SOURCE TEXT:
The whole point of any confidence game, of course, is to get the money. "Traditionally," Nigerian con artists would instruct their marks to go to the nearest Western Union outlet, as soon as possible, and send the money. I've read some articles that said Western Union made quite a bit of dough through Nigerian scams, just through transaction fees. Well, that's like saying that a utility company had an increase in revenue that was caused by people opening their fridge door too often and thus causing the 5 Watt light bulb to significantly increase the electricity usage. So, if Western Union had an increase in revenue, caused by money transfers to Nigeria, then how much did the Nigerian con artists collect?

Apparently they've made enough money to grow their industry to the point that they now have their own "legitimate" service that offers money transfers to Nigeria, offering convenience to their customers.

So, why did the Nigerians go the extra step to open their own money transfer service? Might they have also read the reports that Western Union was making a ton of money? Why give away the commissions, right? Or perhaps they just studies advertising and realized that constant exposure to a service or product is one of the basic advertising strategies to gain public trust.

I did notice that the poster says, Send Money to ANY Bank Account in Nigeria. It is possible that Nigerians lost a few customers because some people might have been reluctant to send money to an individual, using Western Union. After all, one has to be careful when sending money to a complete stranger halfway across the world. Perhaps the option of sending money to a bank account increases the percentage of dupes that will follow through all the way.

One detail that I find particularly amusing is the way the map of Nigeria is rendered, on the poster. You really have to look at a larger image to see what I mean, but a close up of a section of the Nigerian map will also show what I mean. Take a look.

Nigerian scam

I mean, that looks like burnt money. The main graphic design element of the poster looks like two banknotes that are slowly burning around the edges and forming the map of Nigeria; as if to say, send your money to Nigeria and watch it burn. It is possible that this is just a "bad" design and that the resemblance to burnt money is just a coincidence. Yeah, I guess it's also possible that a monkey playing with a typewriter might end up producing Hamlet, by pure chance. But at this point it really wouldn't surprise me if that design was intentional, as if it's not enough to take the suckers to the cleaners, they also have to laugh at their faces. So, is it coincidence or arrogance? You decide.


When I saw the Nigerian poster I just had to go inside the shop and talk to the clerk. She explained that this was a new service. I asked if they had any Nigerian customers and if there was a Nigerian community around that neighborhood. Not her her knowledge, she said. Most of their customers, she said, were Latino folks, just like herself. And she also told me that there were quite a few people that have been sending money to Nigeria. Do many Latino folks have relatives in Nigeria? I don't think so and neither did the clerk. But apparently their customers have some business dealings with some people in Nigeria. Were these people perhaps dealing with a West African princess? The clerk didn't quite know what to make of this question, but with a puzzled expression and a smile said she didn't think so. A princess...?

GIVEN INSTRUCTION A: Echo the passage of the Nigerian scam post from "When I saw the" up to and including "so. A princess...?".

DATA PROVIDED:
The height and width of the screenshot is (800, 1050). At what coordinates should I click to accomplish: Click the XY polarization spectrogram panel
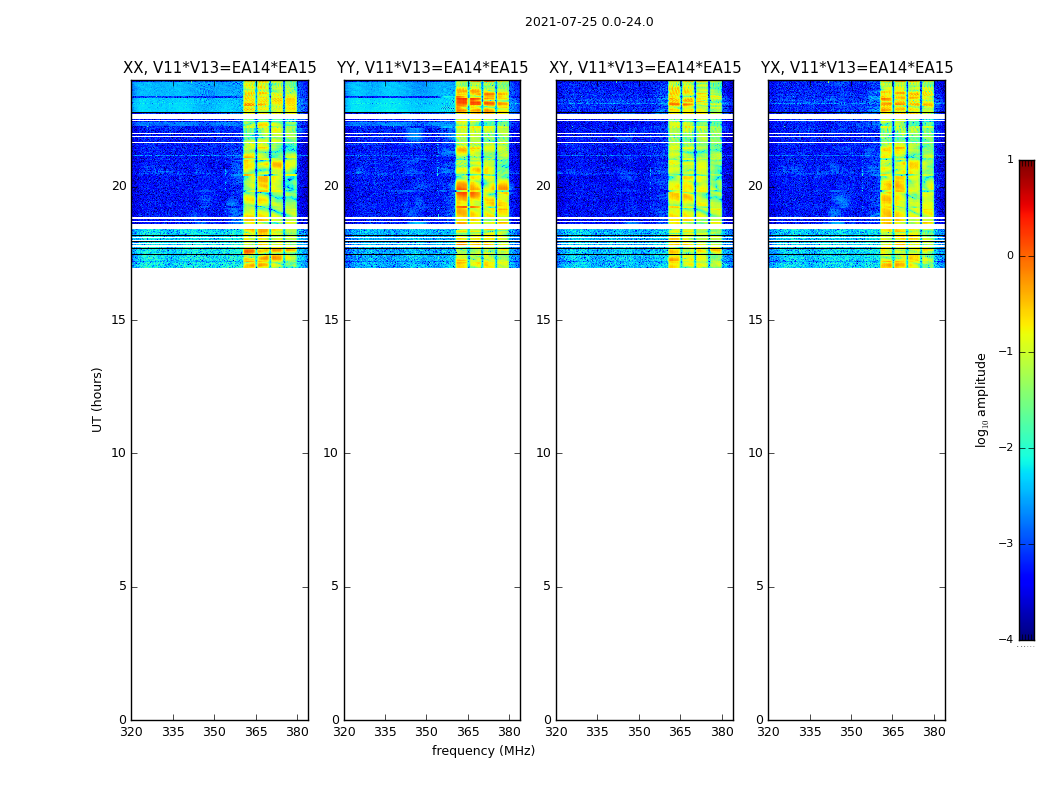click(645, 400)
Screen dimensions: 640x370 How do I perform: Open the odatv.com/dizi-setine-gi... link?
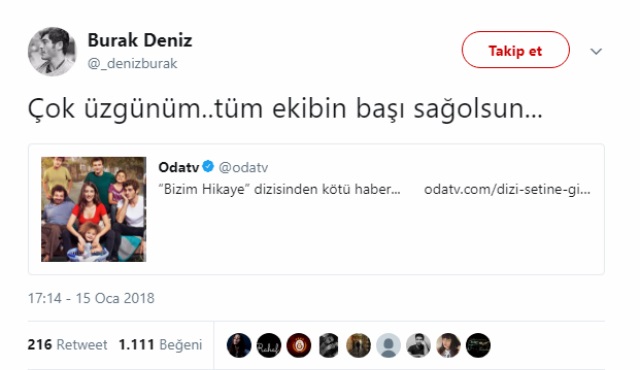point(507,189)
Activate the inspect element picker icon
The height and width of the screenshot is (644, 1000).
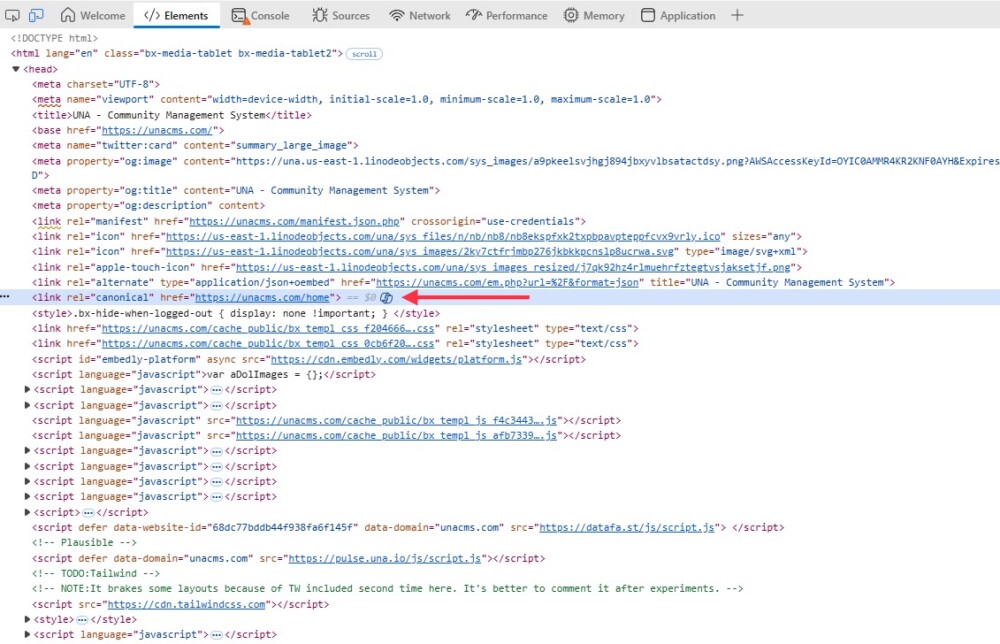pos(13,15)
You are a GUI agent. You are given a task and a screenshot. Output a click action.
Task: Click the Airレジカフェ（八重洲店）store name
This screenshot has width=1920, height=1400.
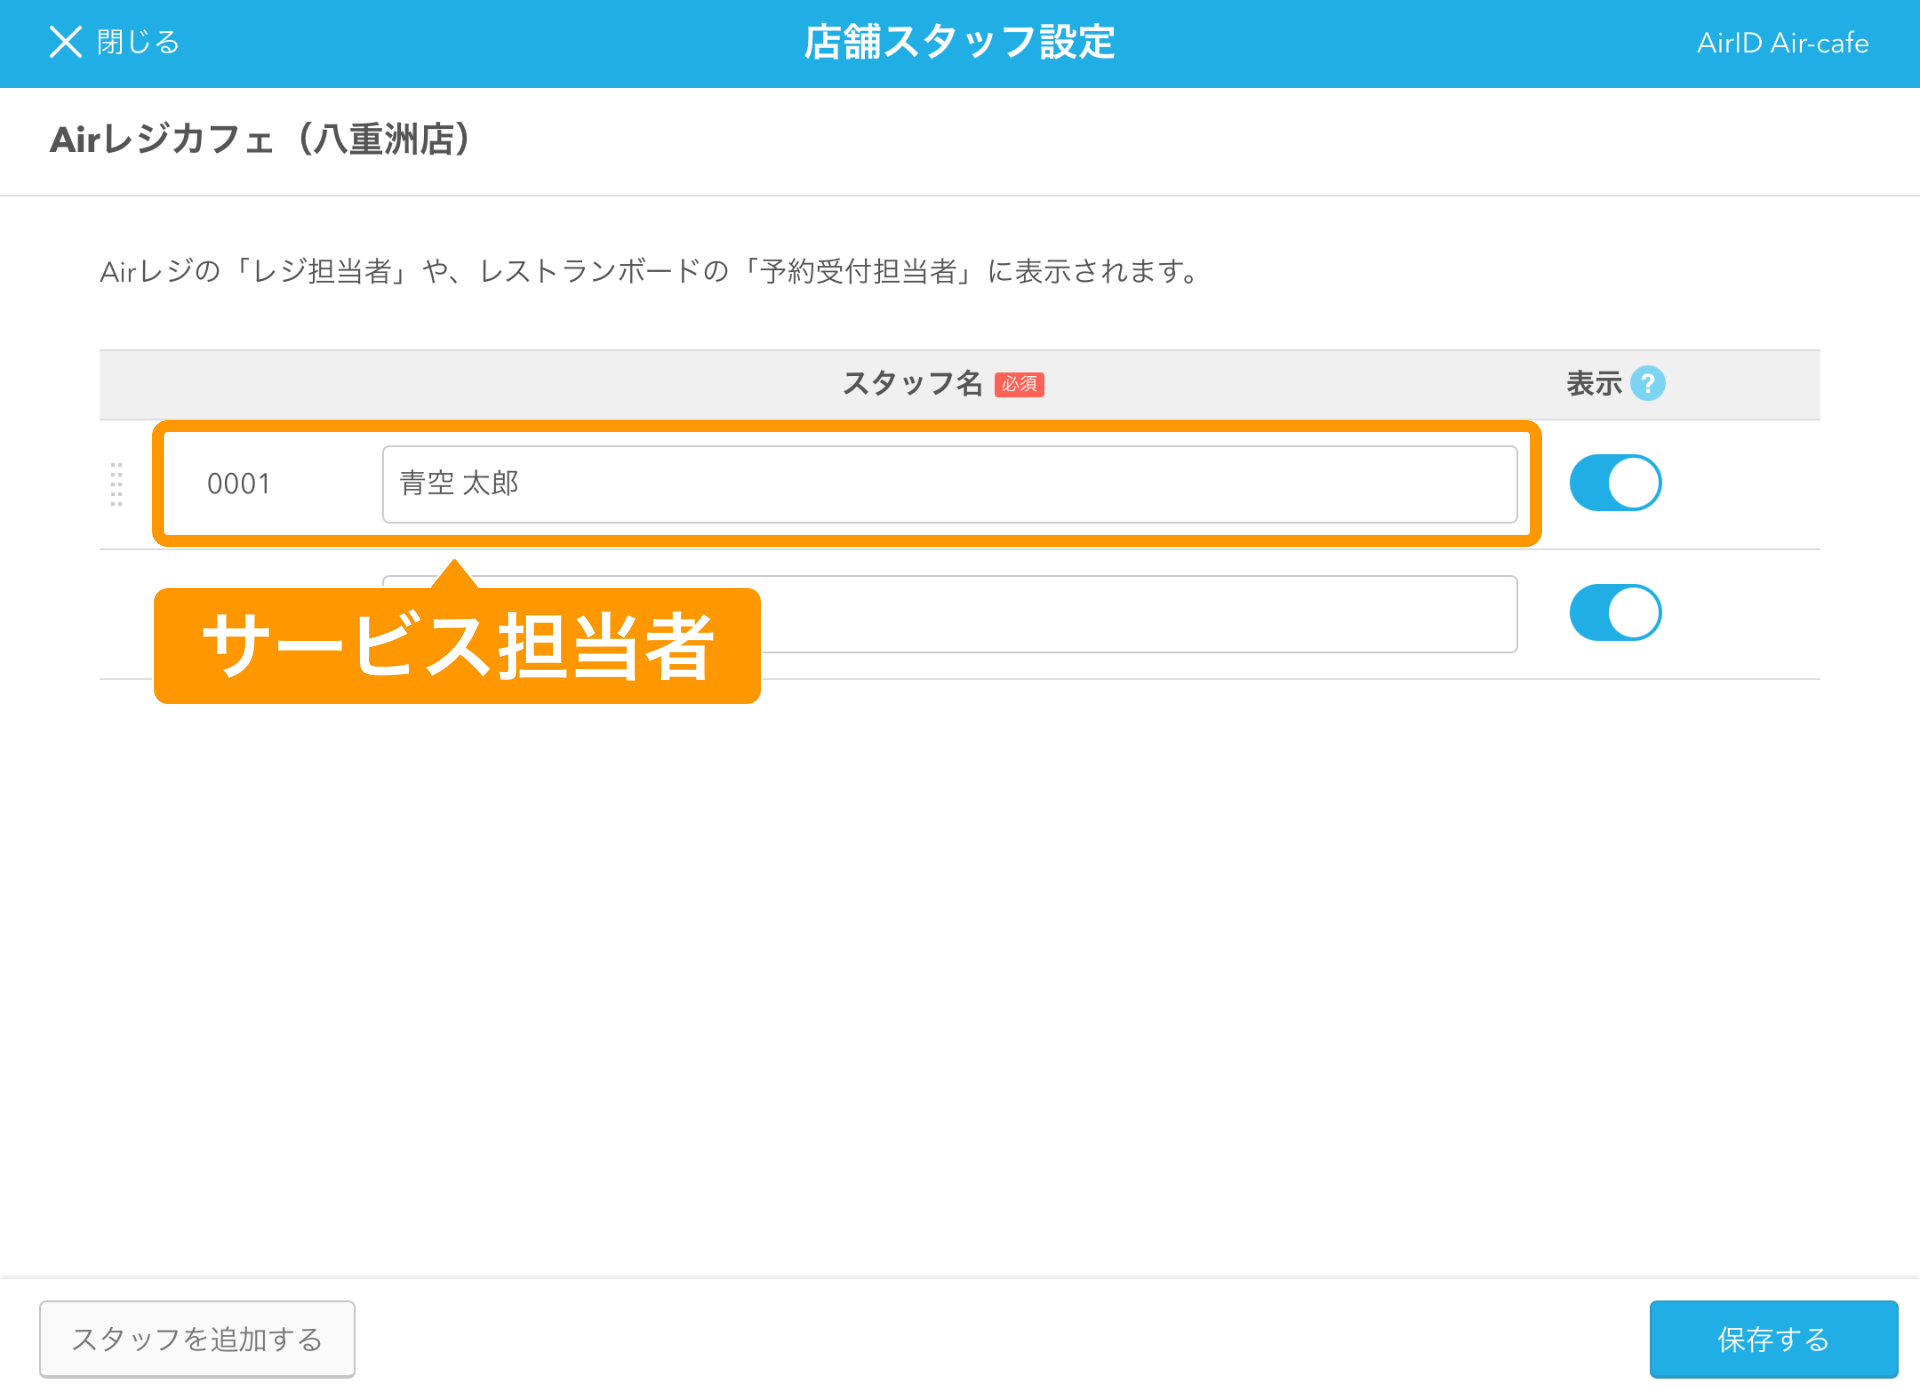[259, 139]
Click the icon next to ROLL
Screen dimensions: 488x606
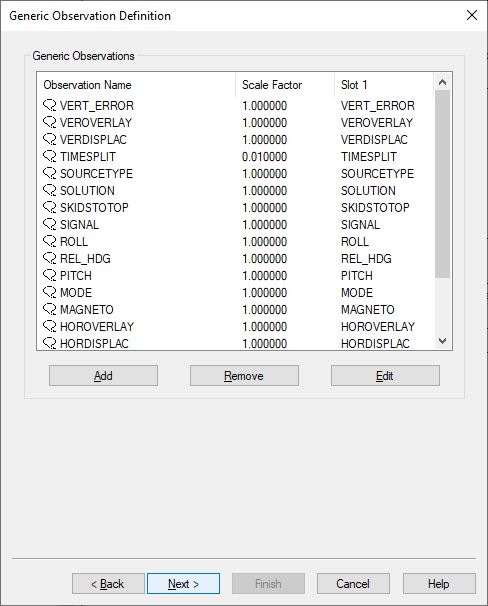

GIVEN INSTRUCTION B: In the listing, rename "screenshot" to "screen capture" everywhere and give back all of its lines with nothing else changed. Leave out the pictures.

REPLY A:
When I saw the Nigerian poster I just had to go inside the shop and talk to the clerk. She explained that this was a new service. I asked if they had any Nigerian customers and if there was a Nigerian community around that neighborhood. Not her her knowledge, she said. Most of their customers, she said, were Latino folks, just like herself. And she also told me that there were quite a few people that have been sending money to Nigeria. Do many Latino folks have relatives in Nigeria? I don't think so and neither did the clerk. But apparently their customers have some business dealings with some people in Nigeria. Were these people perhaps dealing with a West African princess? The clerk didn't quite know what to make of this question, but with a puzzled expression and a smile said she didn't think so. A princess...?

REPLY B:
The height and width of the screen capture is (800, 1050). At what coordinates should I click to accomplish: Click the XY polarization spectrogram panel
click(645, 400)
Screen dimensions: 640x370 How do I perform: Open the odatv.com/dizi-setine-gi... link?
point(507,189)
Activate the inspect element picker icon
The height and width of the screen capture is (644, 1000).
pos(13,15)
You are a GUI agent. You are given a task and a screen capture. Output a click action.
Task: Click the Airレジカフェ（八重洲店）store name
This screen capture has width=1920, height=1400.
[259, 139]
Click the icon next to ROLL
Screen dimensions: 488x606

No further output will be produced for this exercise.